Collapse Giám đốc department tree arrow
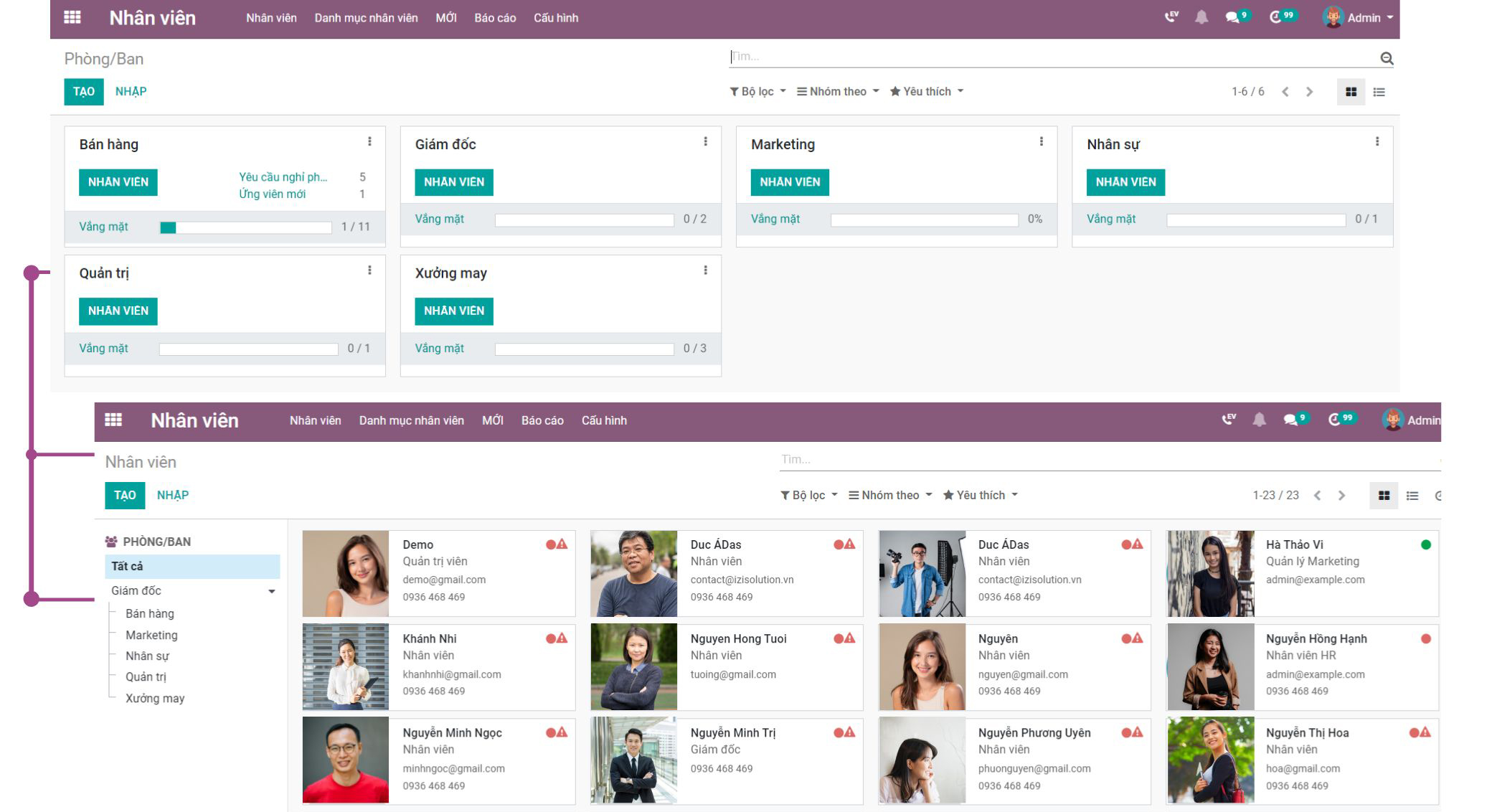 [272, 592]
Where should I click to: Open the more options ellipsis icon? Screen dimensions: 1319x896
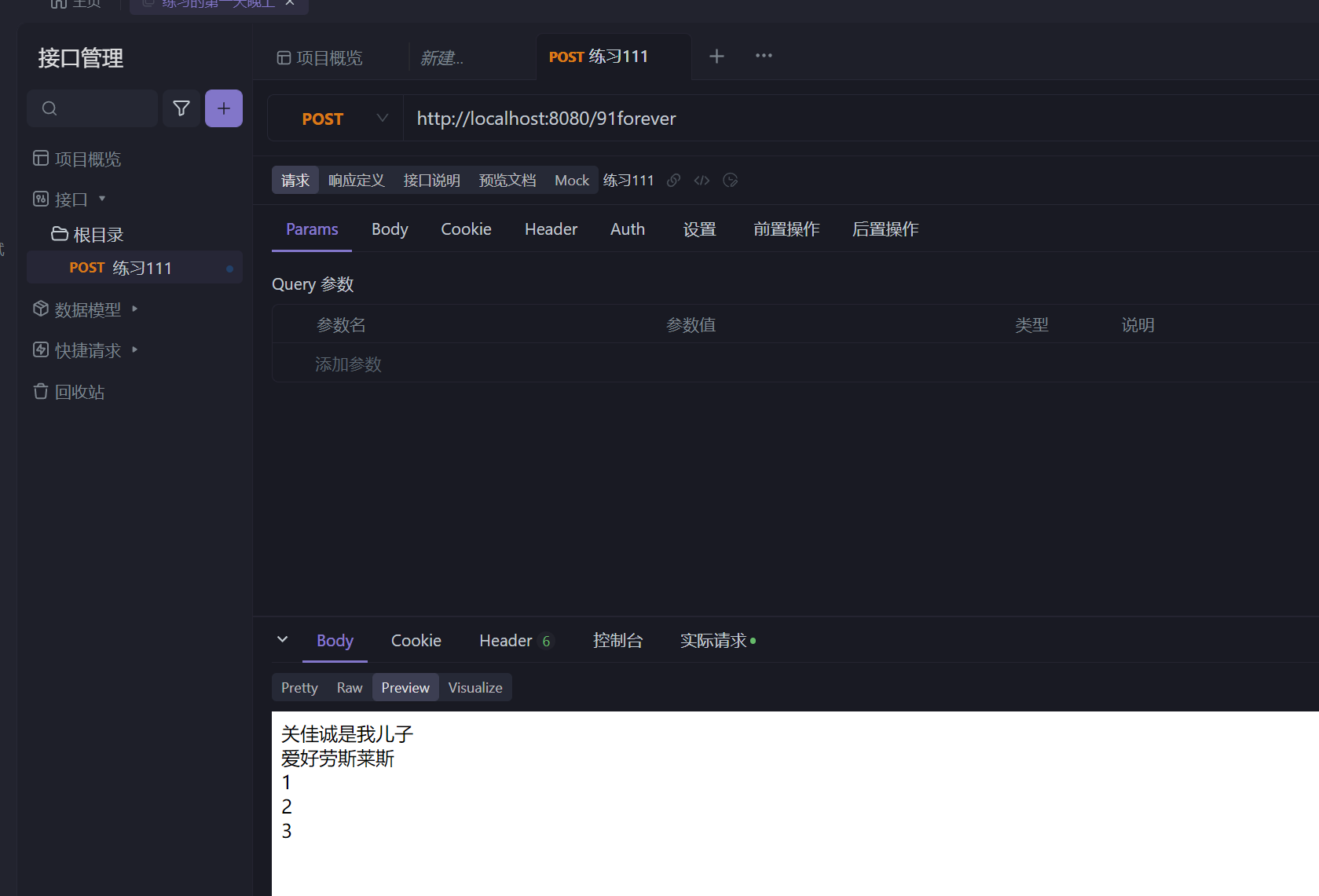coord(763,56)
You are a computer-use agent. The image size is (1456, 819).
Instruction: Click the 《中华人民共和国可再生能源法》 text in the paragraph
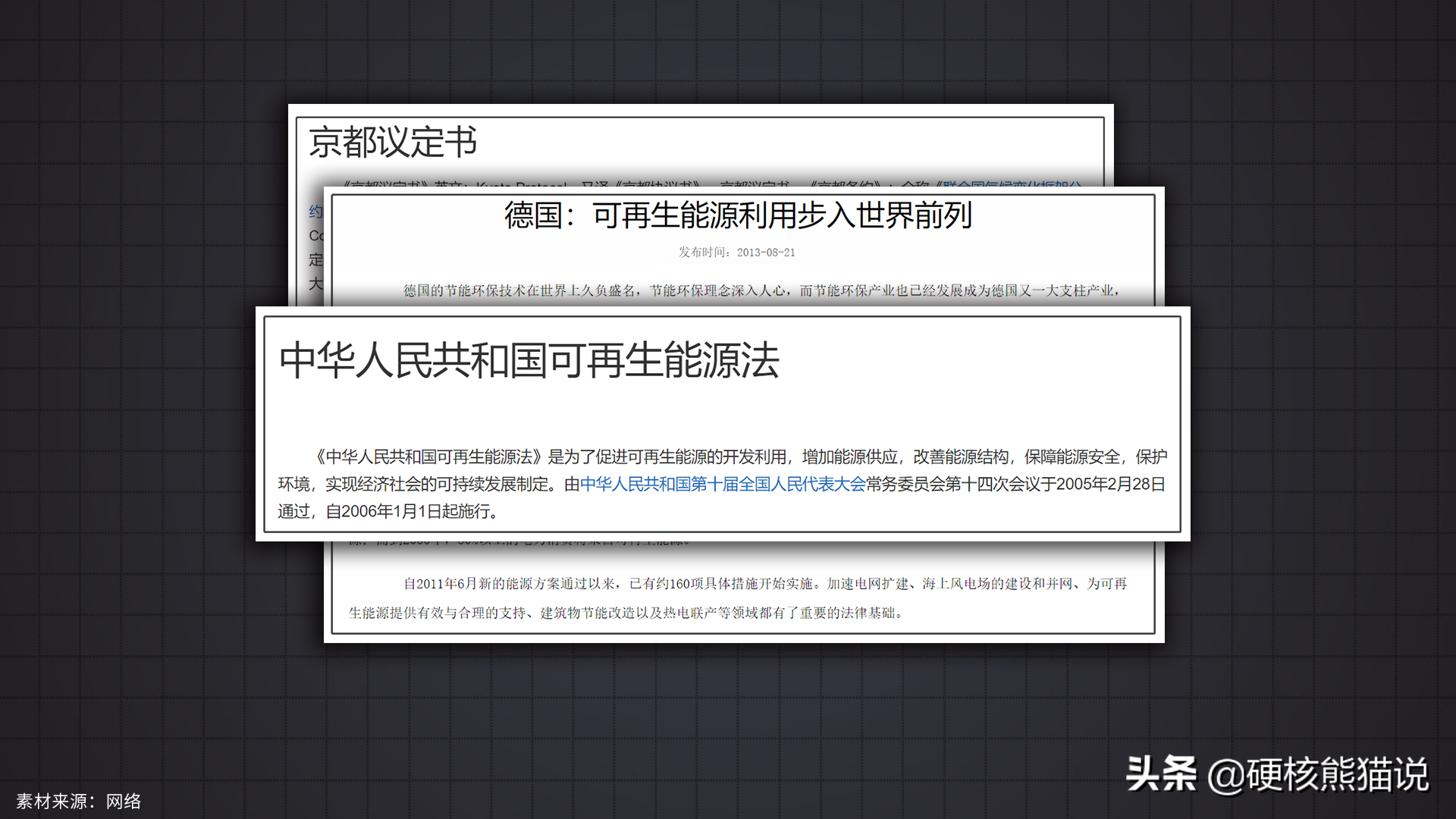coord(429,457)
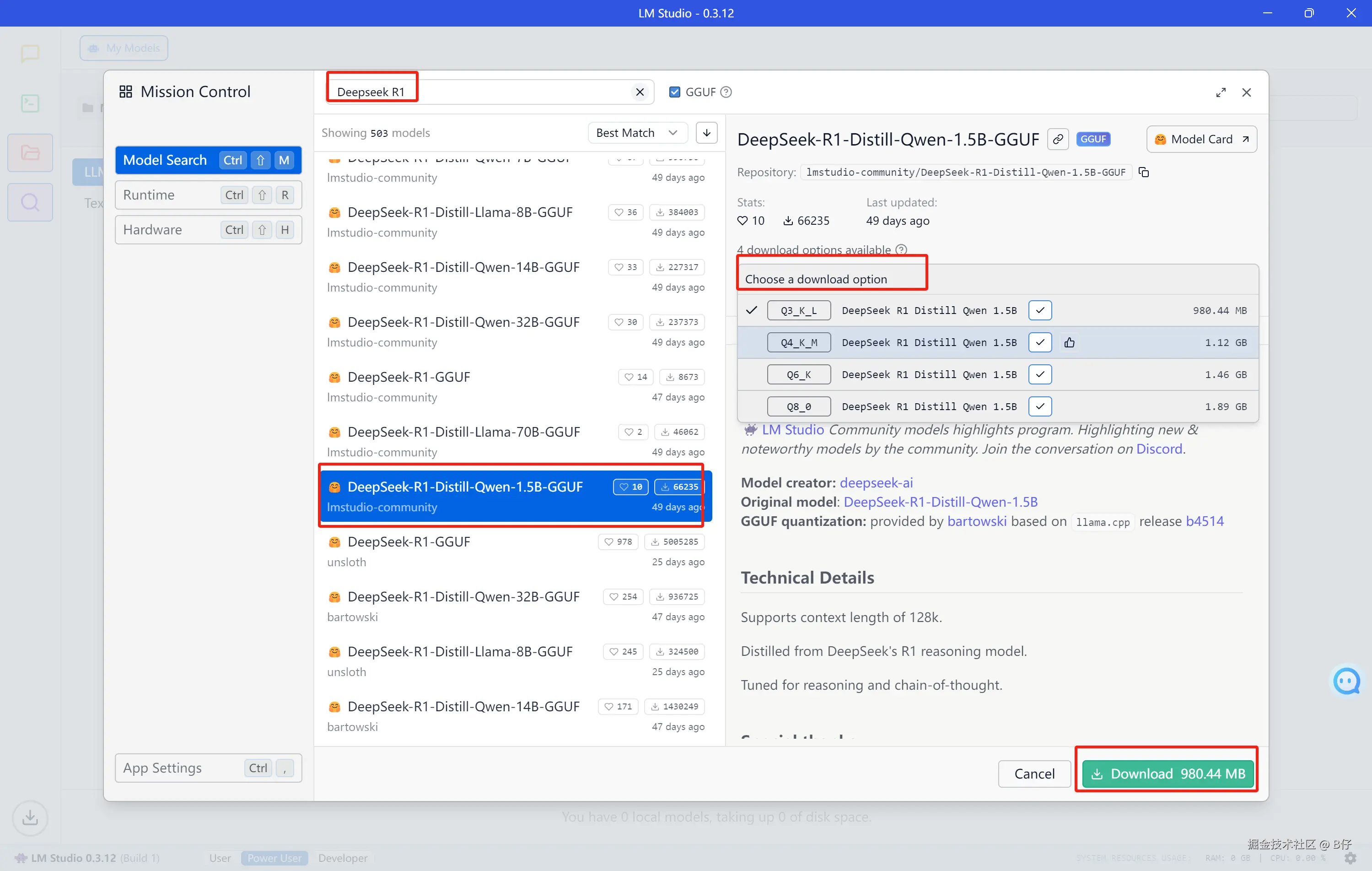The height and width of the screenshot is (871, 1372).
Task: Open the Best Match sort dropdown
Action: pos(636,133)
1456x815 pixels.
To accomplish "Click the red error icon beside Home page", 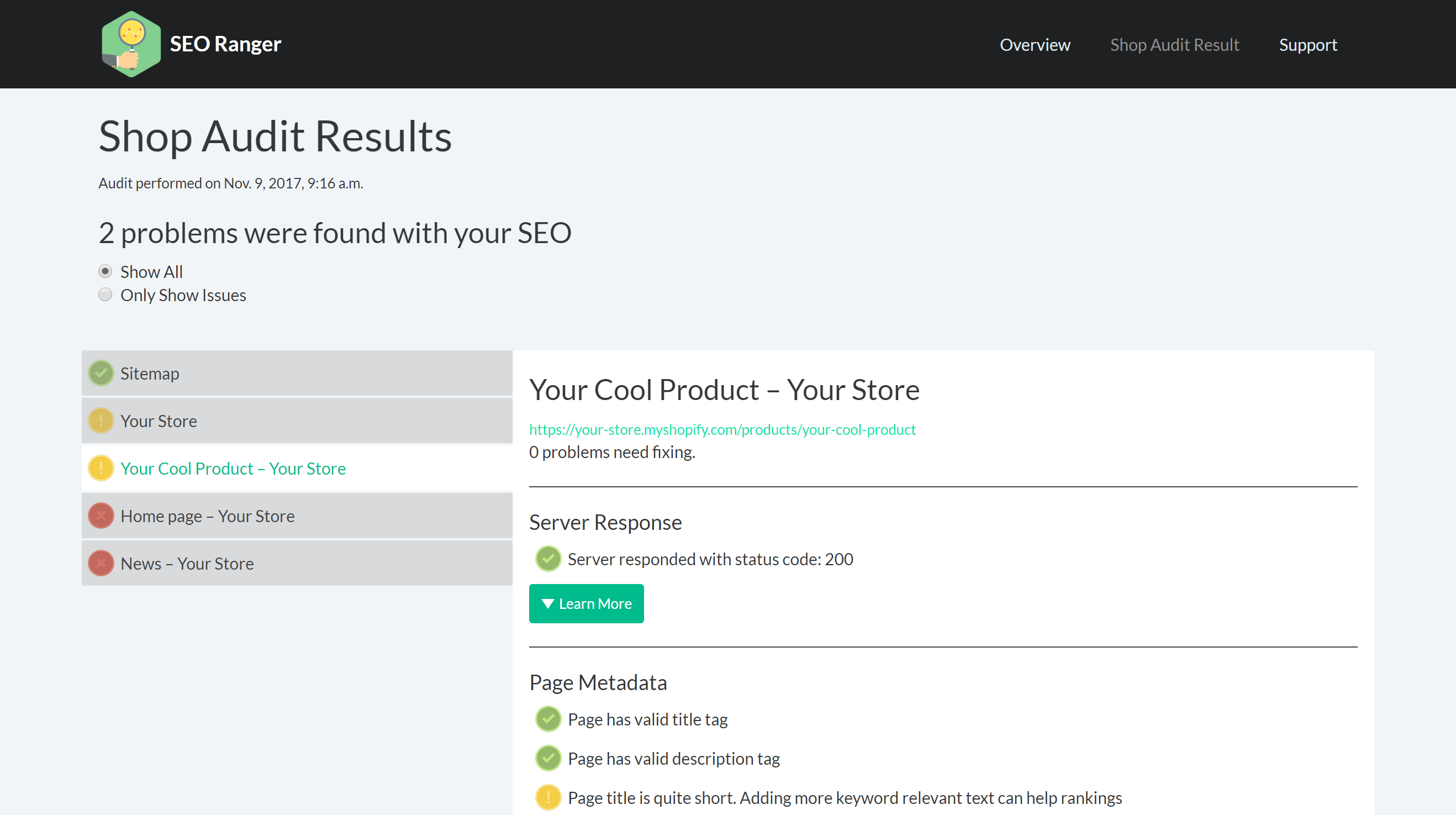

+---+

**Assignment**
Your response should reproduce the entire listing verbatim, minus the pictures.

**Answer for the task**
Collapse Giám đốc department tree arrow
 [272, 592]
Where should I click to: Open the more options ellipsis icon? Screen dimensions: 1319x896
coord(763,56)
You are a computer-use agent. The image size is (1456, 819).
Instruction: Click the 《中华人民共和国可再生能源法》 text in the paragraph
coord(429,457)
The height and width of the screenshot is (871, 1372).
Task: Open the Best Match sort dropdown
Action: pos(636,133)
1456x815 pixels.
To accomplish "Click the red error icon beside Home page", 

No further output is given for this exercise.